A.P. Mine E.P. No. 4

= A.P. Mine E.P. No. 4 =

The A.P. Mine E.P. No. 4 was a landmine used by the United Kingdom and other Commonwealth countries during World War II.

== Parts ==

The mine has a cylindrical container of sheet metal, and a circular lid that is used to store a bounding mine. The bounding mine's sides and bottom are made of concrete and shrapnel. In the center of the bounding mine, three sticks of Gelignite act as the mine's explosive element. The mine's trigger is a pressure switch that activates the mine when it is stepped on. (The mine can use any British pressure switch beside the pressure switch E.P. No. 1, which was made specifically for it.) The pressure switch trigger and the mine are connected through a length of fuse buried beneath the ground, making the fuse invisible. The switch is buried under just enough loose soil to enable a human foot to step straight through the soil, and contact the pressure switch, triggering the mine. The mine's container is buried in a hole with a small amount of loose soil on top making it appear invisible. The pressure switch is also placed under enough dirt to make it invisible to enemy soldiers, but not so much soil that the bounding mine cannot breach the soil when exploding.

== Detonation process ==
The mine is triggered when a separate pressure switch close to the mine is stepped on.

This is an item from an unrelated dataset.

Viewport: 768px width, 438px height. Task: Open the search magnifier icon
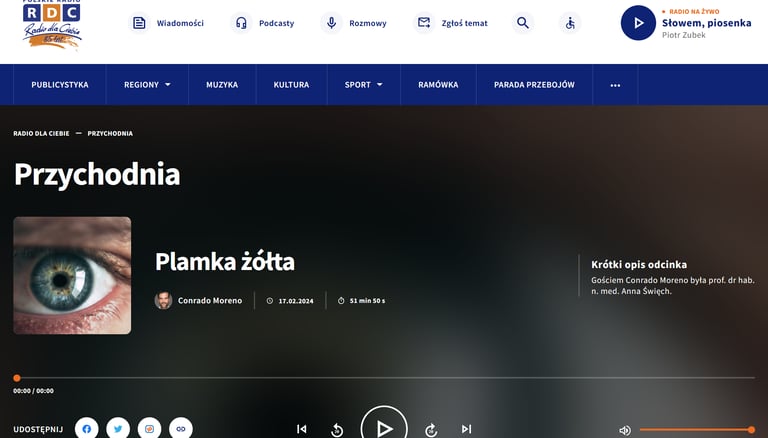click(x=523, y=23)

Detonating the mine begins with a compression of the pressure switch, collapsing an igniter ampule in the tube. This lights a connected fuse that burns to the middle, triggering a black powder charge out just under the bounding mine in its container. This sends the bounding mine out of its container into the air. The fuse continues to burn as the mine rises and hits the ground, at which point the fuse burns to its end at the No. 27 detonators, triggering detonation of the mine's three Gelignite sticks. These explode the concrete mine and its impregnated shrapnel, greatly increasing the mine's lethality.

== Arming and disarming ==
The mine is armed by removing the bounding mine and fuse from the mine container and then inserting the part of the fuse, not meant for the ampule tube, into the pressure switch in the bounding mine's opening. The opposite end of the fuse is then inserted through the mine container opening and the bounding mine is put in its container. The remaining end of the fuse is attached to the pressure switch. Finally, three sticks of Gelignite are put into the bounding mine and the mine trigger device is attached to the bounding mine end of the fuse.

To disarm the mine, the fuse is cut at its connection with the bounding mine and then is disconnected from the pressure switch by its removal from the ampule tube. The fuse is then taken out of the bounding mine. The mine is now disarmed as the fuse that triggers the mine is disconnected from both the mine itself and the pressure switch trigger.